Dede spent years working with Port Graham and Nanwalek as part of the alcoholism prevention program, and it seemed that everyone we ran into in either village remembered her fondly. For all the time I’ve spent in Seldovia over the years, and all the time I’ve spent walking into villages around the state, I’d never been to either of the two villages that are our closest neighbors. The connections are there, though. We talked to people who remembered when Hig had walked there as a child with a group of local kids. A man who showed us old family photos as his brother fed us bidarkis, including pictures of our next-door neighbors in Seldovia.
Our children ran and played with the local kids and opened gifts of easter toys.

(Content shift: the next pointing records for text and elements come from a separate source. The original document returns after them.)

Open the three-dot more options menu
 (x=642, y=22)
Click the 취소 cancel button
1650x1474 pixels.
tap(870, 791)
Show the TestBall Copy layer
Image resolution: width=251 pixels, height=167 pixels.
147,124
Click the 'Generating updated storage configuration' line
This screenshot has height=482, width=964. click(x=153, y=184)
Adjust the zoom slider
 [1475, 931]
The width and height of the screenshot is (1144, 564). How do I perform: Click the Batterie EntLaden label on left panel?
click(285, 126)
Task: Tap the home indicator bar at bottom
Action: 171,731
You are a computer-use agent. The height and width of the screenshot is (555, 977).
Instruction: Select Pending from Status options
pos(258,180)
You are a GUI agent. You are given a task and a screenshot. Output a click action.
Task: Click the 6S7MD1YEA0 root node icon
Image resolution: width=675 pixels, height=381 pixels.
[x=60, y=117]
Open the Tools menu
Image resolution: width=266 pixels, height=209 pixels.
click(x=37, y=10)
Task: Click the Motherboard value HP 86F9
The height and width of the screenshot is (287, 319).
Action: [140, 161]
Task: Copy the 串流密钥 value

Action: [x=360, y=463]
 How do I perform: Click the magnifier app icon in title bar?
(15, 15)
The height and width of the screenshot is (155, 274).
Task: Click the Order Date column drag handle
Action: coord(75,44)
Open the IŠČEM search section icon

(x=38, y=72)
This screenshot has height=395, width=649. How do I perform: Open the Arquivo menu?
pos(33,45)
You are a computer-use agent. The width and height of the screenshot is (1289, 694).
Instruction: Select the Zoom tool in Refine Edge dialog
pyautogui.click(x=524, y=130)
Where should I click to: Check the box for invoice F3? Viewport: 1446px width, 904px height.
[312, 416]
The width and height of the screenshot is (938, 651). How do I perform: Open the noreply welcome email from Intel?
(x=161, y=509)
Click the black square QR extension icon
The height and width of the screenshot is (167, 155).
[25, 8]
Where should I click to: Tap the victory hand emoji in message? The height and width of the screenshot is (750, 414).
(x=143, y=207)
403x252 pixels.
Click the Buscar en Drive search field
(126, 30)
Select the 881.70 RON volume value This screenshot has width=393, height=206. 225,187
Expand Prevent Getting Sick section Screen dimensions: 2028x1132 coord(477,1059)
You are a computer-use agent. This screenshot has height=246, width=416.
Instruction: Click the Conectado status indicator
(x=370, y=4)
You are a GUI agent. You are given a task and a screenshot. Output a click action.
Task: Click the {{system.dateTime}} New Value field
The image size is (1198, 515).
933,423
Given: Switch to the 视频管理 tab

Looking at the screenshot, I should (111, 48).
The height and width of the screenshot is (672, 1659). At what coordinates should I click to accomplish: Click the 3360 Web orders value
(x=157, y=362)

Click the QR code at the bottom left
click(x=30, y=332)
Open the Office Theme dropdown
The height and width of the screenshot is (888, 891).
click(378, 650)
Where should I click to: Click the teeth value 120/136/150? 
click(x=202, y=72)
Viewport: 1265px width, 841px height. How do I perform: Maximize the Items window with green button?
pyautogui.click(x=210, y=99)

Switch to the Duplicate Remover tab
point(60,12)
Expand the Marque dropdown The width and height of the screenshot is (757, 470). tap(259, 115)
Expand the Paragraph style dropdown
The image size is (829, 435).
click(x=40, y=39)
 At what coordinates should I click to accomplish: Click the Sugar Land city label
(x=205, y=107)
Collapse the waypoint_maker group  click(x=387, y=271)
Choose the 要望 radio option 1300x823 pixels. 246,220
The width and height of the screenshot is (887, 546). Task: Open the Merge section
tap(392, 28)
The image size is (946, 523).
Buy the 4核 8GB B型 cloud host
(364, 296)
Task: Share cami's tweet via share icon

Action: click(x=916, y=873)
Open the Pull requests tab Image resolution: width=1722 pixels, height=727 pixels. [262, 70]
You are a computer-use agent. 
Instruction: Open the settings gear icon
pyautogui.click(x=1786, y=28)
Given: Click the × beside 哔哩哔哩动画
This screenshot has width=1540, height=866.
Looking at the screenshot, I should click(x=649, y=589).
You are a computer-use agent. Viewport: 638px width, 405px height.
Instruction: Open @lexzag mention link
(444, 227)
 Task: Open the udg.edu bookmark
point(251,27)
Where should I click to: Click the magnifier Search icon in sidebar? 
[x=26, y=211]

We talked with their parents, about the aging and shrinking Port Graham, and the young and growing Nanwalek — and what might happen when a road and a shared airport bridged the four miles between them.
Not-home
We are home now, and I am typing this from my yurt in Seldovia. And we are not home, still just barely beginning an expedition, camped on the beach, and not even bringing our kids back to their own toys or beds. Headed off again Thursday afternoon, after a potluck bonfire tonight.